Hervé Mougin, président des Irrésistibles Français (1 150 adhérents dont 270 viennent en Russie), confirme un problème d’ordre culturel : « Il y a une mobilisation pour suivre les clubs mais pas pour la sélection. Dans un pays de 67 millions d’habitants, c’est étonnant qu’on n’arrive pas à remplir le quota qui nous est attribué dans les stades. »

Les prix sont une barrière mais n’expliquent pas tout. Un séjour de trois jours et deux nuits pour assister à un match du premier tour par le biais de l’agence partenaire de la FFF revenait au minimum à 1 000 €.

« L’argent est un faux problème »

« L’argent est un faux problème puisque des pays moins riches et plus éloignés comme le Pérou arrive à mobiliser ses supporters, considère Hervé Mougin. Pour 1 500 €, on pouvait faire les trois matchs du premier tour. » A condition de s’organiser soi-même, ce qui a pu faire peur, vu de France, dans un pays méconnu. Les craintes liées au hooliganisme russe, dans la foulée de l’Euro 2016, n’ont pas aidé.

Si Danois et Anglais sont encore moins nombreux, notamment en raison de campagnes de presse anxiogènes, d’autres voisins européens s’en sortent beaucoup mieux, grâce à une politique volontariste. La Belgique a mis en place des charters à tarif réduit. L’Allemagne a réservé des hôtels entiers pour réduire les coûts. La Suède a reconduit ses campings de fans. Et du côté du Mexique, les fans ne paient que leur entrée au stade, alors que leur généreuse Fédération finance le voyage…

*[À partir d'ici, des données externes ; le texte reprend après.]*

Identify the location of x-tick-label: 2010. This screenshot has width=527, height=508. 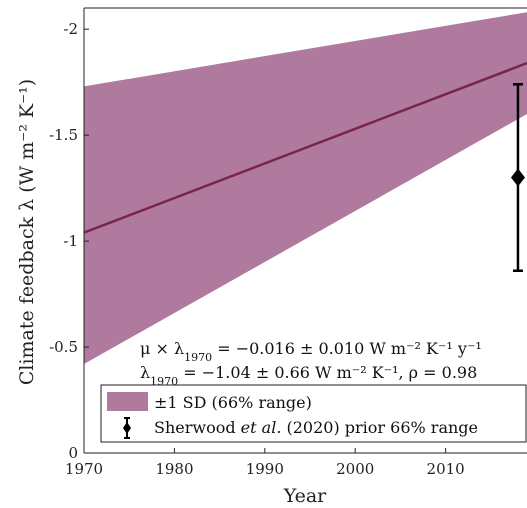
(446, 469).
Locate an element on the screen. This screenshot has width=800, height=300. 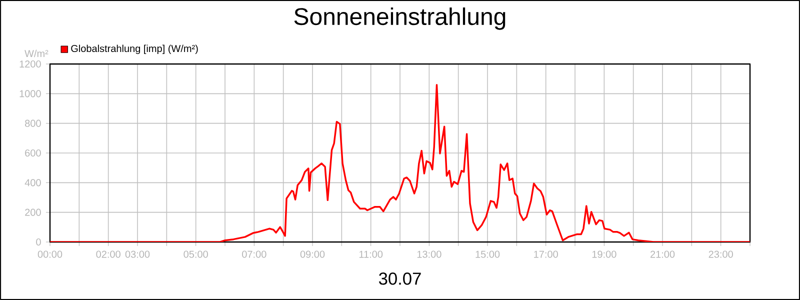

Des renforts venus d’ailleurs

Que les Bleus se rassurent : la compétition avançant, ils vont aussi pouvoir bénéficier de soutiens venus d’ailleurs, même en dehors des tribunes russes.
Ainsi, au cœur de la brasserie Saint-Martin’s à Paris (XVe), le patron portugais, Martin, a décroché le drapeau lusitanien. « Je l’ai rangé dans le placard depuis la défaite du Portugal », confie-t-il. Désormais, c’est l’étendard tricolore qui saute aux yeux dans son établissement. « On est en France, on paie nos impôts en France, c’est normal maintenant de soutenir la France », s’enthousiasme-t-il. Comme lui, de nombreux Portugais, ambassadeurs d’une communauté estimée à 1,5 million dans l’Hexagone, sont désormais derrière les Bleus depuis que leur onze préféré a fait ses adieux au Mondial.

Idem pour des centaines de milliers de Sénégalais, Tunisiens, Marocains, Espagnols et autres Polonais installés en France. Il y a tout de même quelques exceptions à cette règle de transfert. Petit, un Sénégalais employé dans un restaurant parisien, qui ne s’est « pas remis » de la cruelle élimination des Lions de la Teranga, préfère ainsi miser sur Neymar et les siens. « Je me console avec le Brésil », souffle-t-il.